Question

If a `2*g` mass of `beta-"napthol"` is reacted with `"ethyl bromide"` to give a `1*g` mass of `"naptholethyl ether"`, what is the percentage yield?

Answer 1

Well, the molar equivalence is 1:1, i.e. one equiv `C_10H_7OH`...

Explanation:

We assess the reaction......

`C_10H_7OH+H_3C-CH_2-Xstackrel("base")rarrC_10H_7OCH_2CH_3+"base"*HX`

Well, the molar equivalence is 1:1, i.e. one equiv `C_10H_7OH` to one equiv of `C_10H_7OCH_2CH_3`.

Moles of `beta-"napthol"=(2.1*g)/(144.17*g*mol^-1)=0.0146*mol`

Moles of ..............................

`"napthol ethyl ether"=(1.1*g)/(172.23*g*mol^-1)=0.00638*mol`

And thus `"yield"=(0.00638*mol)/(0.0146*mol)xx100%=44%`.
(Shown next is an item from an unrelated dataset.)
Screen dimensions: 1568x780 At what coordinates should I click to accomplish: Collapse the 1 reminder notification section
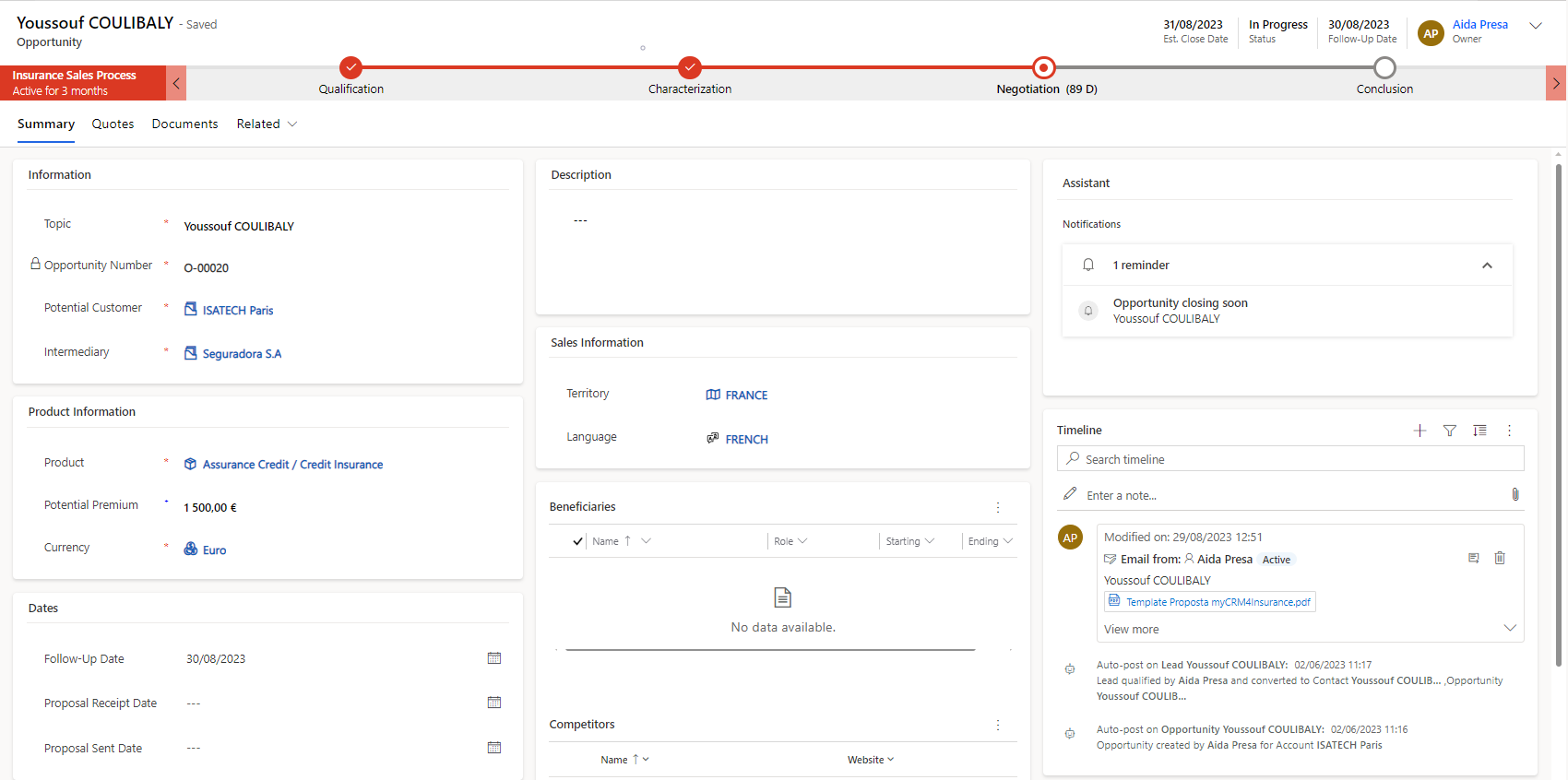[x=1487, y=266]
And as is typical, yield follows the quotient,

`"% Yield"="Moles of product"/"Moles of limiting reactant"xx100%`

Of course, for different stoichiometry, we have to add the appropriate multiplier. Here it is `1:1`......Typically we would add the `"ethyl halide"` in stoichiometric excess, and the base, `NEt_3` or `"DBU"` or `"DABCO"` or something in stoichiometric quantity.